If still implacably vindictive, would she have continued the advertisement, which so powerfully tempted him to reveal himself? He was fully conscious of his own unworthiness, and of the magnitude of the wrongs inflicted upon her, but after a long struggle with his pride, which bled sorely at thought of the scornful repulse that might await him, he had written confidentially to Mr. Palma, and in accordance with his advice, returned to New York.

Only the day previous he had arrived, and now came to test the power of memory over his wife's heart.

"Father, she is sitting alone on the verandah, with such a world of sadness in her eyes, which have lost the blessed power of weeping. Go to her. I believe you need no ally to reach my mother's heart."

Mr. Laurance kissed her fair forehead, and walked away; and passing his arm around Regina, Mr. Palma drew her forward across the lawn till they reached a branching lilac near the verandah.

Here he paused, took off his glasses, and looked proudly and tenderly down into the violet eyes that even now met his so shyly.

"My Lily, to-morrow at this hour you will be my wife."

His haughty lips were smiling as they sought hers, and with her lovely flushed face half hidden on his shoulder, and one small hand clinging to his, she watched her father's figure approaching the steps.

Mrs. Laurance sat with her folded hands resting on the rail of the balustrade, her head slightly drooped upon her bosom; and the beautiful face was lighted by the dying sunset splendour, that seemed to kindle a nimbus around the golden head, and rendered her in her violet drapery like some haloed Mater Dolorosa, treading alone the Via Crucis.

Dusky shadows under the melancholy brown eyes made them appear darker, deeper, almost prophetic, and over her lips drifted a fragment from "Regret"

"Oh that word Regret! There have been nights and morns, when we have sighed, 'Let us alone Regret! We are content To throw thee all our past, so thou wilt sleep For aye.' But it is patient, and it wakes; It hath not learned to cry itself to sleep, But plaineth on the bed that it is bard."...

"Ahyes. In the room of revenge reigns regret. Where is my revenge? It gleamed like nectar, and when I drained it consuming poison clung to my lips. To revenge is to regret—for ever! To-day how utterly widowed; to-morrow—childless. Oh, stranded life! Infelice! Infelice!"

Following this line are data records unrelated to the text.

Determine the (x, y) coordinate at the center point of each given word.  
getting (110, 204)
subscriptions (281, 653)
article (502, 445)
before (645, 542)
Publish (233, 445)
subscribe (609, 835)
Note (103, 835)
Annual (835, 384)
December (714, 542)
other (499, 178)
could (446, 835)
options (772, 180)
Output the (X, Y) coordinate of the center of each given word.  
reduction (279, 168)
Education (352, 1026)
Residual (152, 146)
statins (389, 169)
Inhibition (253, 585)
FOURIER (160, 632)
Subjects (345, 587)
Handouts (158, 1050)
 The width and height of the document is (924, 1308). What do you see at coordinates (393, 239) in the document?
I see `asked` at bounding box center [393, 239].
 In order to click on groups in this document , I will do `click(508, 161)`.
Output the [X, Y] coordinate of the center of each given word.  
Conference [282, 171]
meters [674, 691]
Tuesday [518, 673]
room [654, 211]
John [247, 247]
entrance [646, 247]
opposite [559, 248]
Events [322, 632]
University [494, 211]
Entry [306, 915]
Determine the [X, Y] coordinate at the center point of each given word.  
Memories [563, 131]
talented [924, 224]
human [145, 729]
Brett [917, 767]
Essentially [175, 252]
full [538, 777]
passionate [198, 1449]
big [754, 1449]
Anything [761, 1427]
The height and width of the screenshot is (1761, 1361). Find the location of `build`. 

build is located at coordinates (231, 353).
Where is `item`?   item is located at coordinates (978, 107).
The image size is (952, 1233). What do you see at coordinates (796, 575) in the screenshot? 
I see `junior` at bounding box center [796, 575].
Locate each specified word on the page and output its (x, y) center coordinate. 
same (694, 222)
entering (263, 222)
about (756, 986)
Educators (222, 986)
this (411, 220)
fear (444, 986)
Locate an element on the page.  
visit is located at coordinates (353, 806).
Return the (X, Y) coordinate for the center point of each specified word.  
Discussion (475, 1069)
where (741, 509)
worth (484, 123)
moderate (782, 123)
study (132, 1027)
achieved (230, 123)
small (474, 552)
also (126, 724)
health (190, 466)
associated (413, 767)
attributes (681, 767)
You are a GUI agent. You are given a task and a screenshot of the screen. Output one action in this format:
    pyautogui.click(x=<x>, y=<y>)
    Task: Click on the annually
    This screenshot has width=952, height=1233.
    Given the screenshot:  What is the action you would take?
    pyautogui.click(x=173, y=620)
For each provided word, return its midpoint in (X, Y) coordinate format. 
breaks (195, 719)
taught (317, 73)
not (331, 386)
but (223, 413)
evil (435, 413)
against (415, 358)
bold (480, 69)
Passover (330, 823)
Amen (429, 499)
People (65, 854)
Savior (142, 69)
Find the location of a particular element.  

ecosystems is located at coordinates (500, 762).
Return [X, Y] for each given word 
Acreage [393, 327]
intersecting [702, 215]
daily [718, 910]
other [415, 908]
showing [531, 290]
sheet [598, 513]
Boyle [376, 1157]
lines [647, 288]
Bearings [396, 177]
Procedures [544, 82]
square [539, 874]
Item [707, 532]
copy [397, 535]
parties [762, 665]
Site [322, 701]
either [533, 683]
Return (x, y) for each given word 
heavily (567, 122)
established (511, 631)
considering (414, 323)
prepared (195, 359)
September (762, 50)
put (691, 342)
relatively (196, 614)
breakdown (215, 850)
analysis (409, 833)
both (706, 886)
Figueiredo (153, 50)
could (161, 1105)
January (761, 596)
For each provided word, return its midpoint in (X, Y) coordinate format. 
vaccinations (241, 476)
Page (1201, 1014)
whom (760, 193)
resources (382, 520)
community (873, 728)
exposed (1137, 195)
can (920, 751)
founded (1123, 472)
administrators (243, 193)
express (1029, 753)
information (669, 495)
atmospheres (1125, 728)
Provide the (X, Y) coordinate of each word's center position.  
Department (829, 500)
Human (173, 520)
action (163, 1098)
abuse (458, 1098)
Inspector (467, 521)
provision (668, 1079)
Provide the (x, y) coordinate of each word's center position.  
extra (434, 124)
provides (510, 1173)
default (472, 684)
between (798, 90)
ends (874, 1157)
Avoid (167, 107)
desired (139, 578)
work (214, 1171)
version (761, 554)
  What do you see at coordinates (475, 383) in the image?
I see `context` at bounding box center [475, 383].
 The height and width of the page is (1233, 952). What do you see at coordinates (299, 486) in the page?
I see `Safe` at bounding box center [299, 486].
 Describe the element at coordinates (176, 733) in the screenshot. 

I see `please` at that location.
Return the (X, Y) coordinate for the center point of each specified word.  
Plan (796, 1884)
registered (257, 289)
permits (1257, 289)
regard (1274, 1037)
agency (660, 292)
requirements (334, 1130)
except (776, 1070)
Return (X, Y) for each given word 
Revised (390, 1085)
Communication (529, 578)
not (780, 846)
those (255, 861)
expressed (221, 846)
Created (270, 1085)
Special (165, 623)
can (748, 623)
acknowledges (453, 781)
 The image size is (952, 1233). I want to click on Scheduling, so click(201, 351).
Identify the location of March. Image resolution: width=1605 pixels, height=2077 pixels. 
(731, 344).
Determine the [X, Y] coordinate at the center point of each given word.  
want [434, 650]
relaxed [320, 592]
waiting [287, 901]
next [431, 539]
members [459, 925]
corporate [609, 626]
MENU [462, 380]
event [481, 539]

Upon the stone steps stood the man whom her eyes, turned toward the distant hill-tops, had not yet seen, but when the passionate pathos of that voice which had so often charmed and swayed its audiences died away in a sob, a musical yet very tremulous tone fell on the evening air:

"Minnie,—my wife! After almost twenty years of neglect, injustice, and wrong, can the husband of your youth, and the father of your child, hope for pardon?"

"There is no ruined life beyond the smile of heaven, And compensating grace for every loss is given, The Coliseum's shell is loved of flower and vine, And through its shattered rents the peaceful planets shine."